# What to produce:
Please quote the avant-garde art essay below word for word, between "Holiday 2014 —" and "easier to see.", inclusive.

# Selected text:
Holiday 2014 — THE POTOMAC



Cut Me Up: Mark Nipple Considers Burroughs

and Sees for Miles


  Nitin Jagdish

1-2-3-4!

Like most avant-garde artists, I burn too much energy ignoring questions and advice from well-meaning hecklers. In the interest of justifying our alleged bomb-throwing/wooing potential patrons — I will accept your handout: make checks payable to Mark Foote: "Nipple" is my stage name: more confrontational body parts=box office — I will make the obscured easier to see.

Art happens when a person mutates concrete or quasi-concrete material into patterns that please aesthetically and posit a vision of life. A Main Street artist, regardless of her medium, takes this principle for granted. Her avant-garde counterpart, though, uses this principle/makes her art new. Collectively, the works of an art's avant-garde chronicle an alternate history of that art's development — the aesthetic equivalent of imagining the course of Russian history if the party of Kerensky > party of Lenin.

Consider —

Peter Kubelka selling Schwechater beer with rapid cuts and under exposed images, hijacking a commercial for high art: Junko Wada subverting Bridget Jones-type material to drag cinema into the digital age with marching feet and solid yellows: Eric Symons transforming Starbucks coffee cups into neo-Cornell boxes, mounting a self-aware satire on consumerism: Pipilotti Rist repeating the first line of a Beatles song, confronting in fast-forward the male gaze...

# Entries provided:
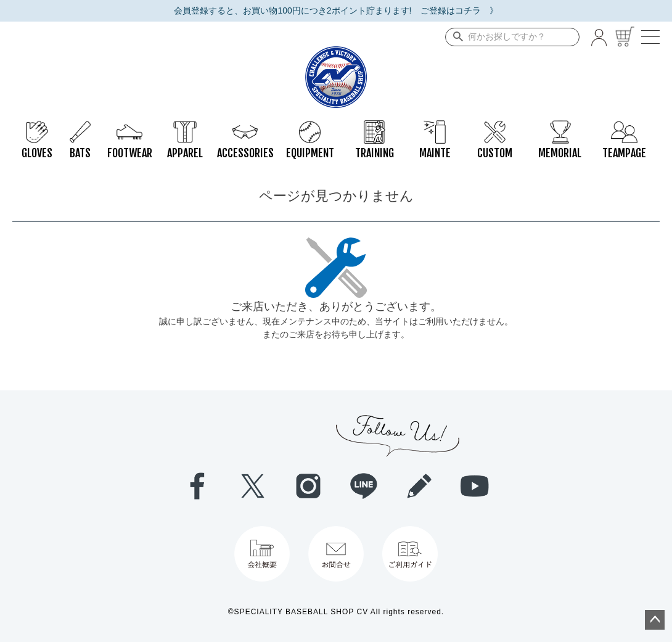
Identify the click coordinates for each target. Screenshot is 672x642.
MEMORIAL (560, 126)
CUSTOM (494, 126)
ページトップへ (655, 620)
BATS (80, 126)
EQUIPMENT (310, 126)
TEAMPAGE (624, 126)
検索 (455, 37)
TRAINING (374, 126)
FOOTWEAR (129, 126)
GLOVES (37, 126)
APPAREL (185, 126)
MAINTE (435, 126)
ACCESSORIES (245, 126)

* * *

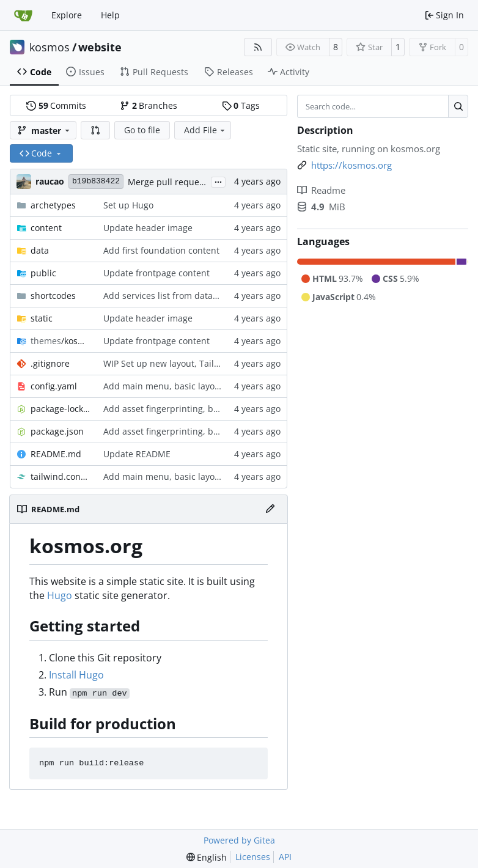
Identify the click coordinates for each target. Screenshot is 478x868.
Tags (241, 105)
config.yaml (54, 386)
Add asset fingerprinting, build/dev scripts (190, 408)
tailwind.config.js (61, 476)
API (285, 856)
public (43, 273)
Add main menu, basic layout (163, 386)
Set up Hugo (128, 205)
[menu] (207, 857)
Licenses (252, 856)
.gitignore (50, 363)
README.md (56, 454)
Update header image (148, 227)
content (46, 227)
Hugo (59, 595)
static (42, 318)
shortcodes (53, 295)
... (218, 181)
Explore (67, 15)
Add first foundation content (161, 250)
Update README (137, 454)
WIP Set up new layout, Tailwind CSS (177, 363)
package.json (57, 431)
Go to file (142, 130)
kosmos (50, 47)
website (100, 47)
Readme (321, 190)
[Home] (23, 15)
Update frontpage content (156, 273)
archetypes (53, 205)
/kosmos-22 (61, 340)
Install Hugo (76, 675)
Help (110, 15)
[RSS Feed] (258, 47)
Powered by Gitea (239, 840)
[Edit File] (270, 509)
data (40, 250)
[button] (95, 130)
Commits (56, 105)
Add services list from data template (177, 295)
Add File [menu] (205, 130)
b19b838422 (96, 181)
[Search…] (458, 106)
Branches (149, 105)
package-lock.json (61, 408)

# Output for this task:
Holiday 2014 — THE POTOMAC



Cut Me Up: Mark Nipple Considers Burroughs

and Sees for Miles


  Nitin Jagdish

1-2-3-4!

Like most avant-garde artists, I burn too much energy ignoring questions and advice from well-meaning hecklers. In the interest of justifying our alleged bomb-throwing/wooing potential patrons — I will accept your handout: make checks payable to Mark Foote: "Nipple" is my stage name: more confrontational body parts=box office — I will make the obscured easier to see.